Home Again, Home Again, Jiggity-Jig

I’m spending the week in Western New York. Just me. No wife. No dog. No cat. Just me. At my parents’ house.

Tom on a lawnmowerThe reason for the trip is my buddy’s wedding. We already had the bachelor party on Saturday, which consisted of a bunch of men standing around a bonfire drinking beer and complaining about work. Then we merged our get together with the bachelorette party and all hell broke loose. Because you know how guys like to show off in front of girls – especially when there’s a-a-a-a-a-alcohol involved. Do know the most effective way to get a country lady’s attention? Recklessly ride a lawnmower around the yard while wearing a motorcycle helmet, which – in turn – becomes being chased by the lawnmower driven by someone else, until you throw up. Again. No strippers (what!?), but still one of the funniest things I’ve seen in a good long while. I swear – it’s way more redneck in Upstate NY than it is in Virginia.

I hate going out of town without the wife. Yeah, I miss her and all that nonsense, but the real pain in the ass is when she calls me to say there is a problem with our computer. I certainly can’t fix it from here. And I don’t trust my basic troubleshooting knowledge enough to give her instructions over the phone. Long story short – I think the hard drive in our 2 year old iMac is failing (already?!?!). I will cut a bitch if I lose all my work. And my music. And my pictures of cute little animals with funny misspelled phrases. And all my Yo Dawg memes.

I gave her the only instructions I felt confident enough to say: Shut it down and don’t touch it – don’t look at it – don’t even think about it – until I come home. Because that’s how we fix problems in my house.

Wifey: [Calling from the other room] Matt!

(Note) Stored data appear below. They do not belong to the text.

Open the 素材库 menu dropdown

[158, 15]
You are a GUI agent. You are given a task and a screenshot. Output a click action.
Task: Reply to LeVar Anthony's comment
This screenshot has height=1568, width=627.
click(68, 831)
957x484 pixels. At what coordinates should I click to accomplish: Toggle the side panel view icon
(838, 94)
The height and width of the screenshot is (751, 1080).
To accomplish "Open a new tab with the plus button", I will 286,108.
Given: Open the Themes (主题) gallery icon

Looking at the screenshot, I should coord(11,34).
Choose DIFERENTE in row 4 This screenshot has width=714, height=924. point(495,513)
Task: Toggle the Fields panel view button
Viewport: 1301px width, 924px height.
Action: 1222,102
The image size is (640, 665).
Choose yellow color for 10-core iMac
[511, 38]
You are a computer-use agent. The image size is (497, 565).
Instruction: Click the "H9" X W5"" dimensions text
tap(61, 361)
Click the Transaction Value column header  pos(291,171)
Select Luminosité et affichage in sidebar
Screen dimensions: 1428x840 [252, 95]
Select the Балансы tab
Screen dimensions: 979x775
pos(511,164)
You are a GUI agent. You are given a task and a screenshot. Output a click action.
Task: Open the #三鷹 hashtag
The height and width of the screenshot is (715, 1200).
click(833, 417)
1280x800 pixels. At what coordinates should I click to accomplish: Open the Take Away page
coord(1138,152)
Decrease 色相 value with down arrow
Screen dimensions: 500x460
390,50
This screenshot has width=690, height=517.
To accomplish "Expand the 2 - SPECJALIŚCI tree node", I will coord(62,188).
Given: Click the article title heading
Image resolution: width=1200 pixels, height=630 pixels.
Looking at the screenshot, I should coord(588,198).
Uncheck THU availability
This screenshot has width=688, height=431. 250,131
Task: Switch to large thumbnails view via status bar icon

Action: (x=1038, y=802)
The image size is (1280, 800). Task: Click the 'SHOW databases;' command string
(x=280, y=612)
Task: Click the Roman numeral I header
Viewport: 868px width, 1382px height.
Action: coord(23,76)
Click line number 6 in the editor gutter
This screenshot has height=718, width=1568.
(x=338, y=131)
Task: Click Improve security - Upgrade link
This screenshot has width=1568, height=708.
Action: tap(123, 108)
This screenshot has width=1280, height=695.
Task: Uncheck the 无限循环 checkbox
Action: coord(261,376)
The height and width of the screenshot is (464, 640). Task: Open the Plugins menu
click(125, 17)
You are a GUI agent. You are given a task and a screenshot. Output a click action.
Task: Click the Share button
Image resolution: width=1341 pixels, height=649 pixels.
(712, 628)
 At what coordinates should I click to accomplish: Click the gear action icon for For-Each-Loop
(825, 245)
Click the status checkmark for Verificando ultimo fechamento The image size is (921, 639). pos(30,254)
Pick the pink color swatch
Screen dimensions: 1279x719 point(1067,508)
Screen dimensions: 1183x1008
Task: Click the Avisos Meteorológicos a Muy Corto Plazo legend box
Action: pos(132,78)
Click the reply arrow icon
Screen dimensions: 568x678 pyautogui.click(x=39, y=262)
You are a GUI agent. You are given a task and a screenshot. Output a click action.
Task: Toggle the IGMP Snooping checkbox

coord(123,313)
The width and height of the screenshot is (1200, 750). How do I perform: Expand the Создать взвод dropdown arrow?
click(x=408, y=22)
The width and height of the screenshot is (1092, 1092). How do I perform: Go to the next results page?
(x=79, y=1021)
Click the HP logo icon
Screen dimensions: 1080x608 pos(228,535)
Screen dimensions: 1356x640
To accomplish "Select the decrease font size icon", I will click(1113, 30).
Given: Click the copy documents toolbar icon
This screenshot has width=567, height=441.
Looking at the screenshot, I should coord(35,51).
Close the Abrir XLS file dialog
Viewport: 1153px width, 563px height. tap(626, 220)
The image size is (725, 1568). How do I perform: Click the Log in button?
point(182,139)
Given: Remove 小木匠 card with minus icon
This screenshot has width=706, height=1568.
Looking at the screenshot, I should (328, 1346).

There’s something wrong with the _____.
Me: [Relaxing my fat ass on the couch] Just press the _______ and make sure the ______ is _______. It should work fine.
Wifey: [2 minutes later] Can you come here, God Dammit! It’s broke!
Me: [Mumbling and grumbling incoherently as I pause How It's Made, get off the couch and stomp into whatever room she's in, press a button and stomp back to the couch and unpause my show].
Wifey: You’re so smart! Thanks, honey!

I’m trying to get some writing done while I’m at the ‘rents house, but it sort of feels like I’m doing homework. And Lord knows I didn’t do too much of that while I was in school. I watched a lot of Jerry Springer and ate deli meats. It just feels natural to do that now. Maybe I should hit up a coffee shop, but I forgot the laptop – which is a good thing because The Wife has to use it to make worksheets and pictures of letters or something that get Cheerios pasted onto it.

I may go down to the lake and walk around for a little while. I love the fall and it is in full swing here in the Buffalo region. Multicolored leaves changing and falling. Smells like rotten apples and burning cowpoop. Maybe I’ll put on my Class of ’96 letterman jacket, hang out in the school parking lot talkin’ ’bout how I used to be ‘king of this bitch’ and offer to buy beer & smokes for the high schoolers. They’ll think I’m still cool, right?

It’s good to be back home. Wish The Wife was with me. Gotta go. Springer is about to give his final thought and there’s a piece of salami calling my name.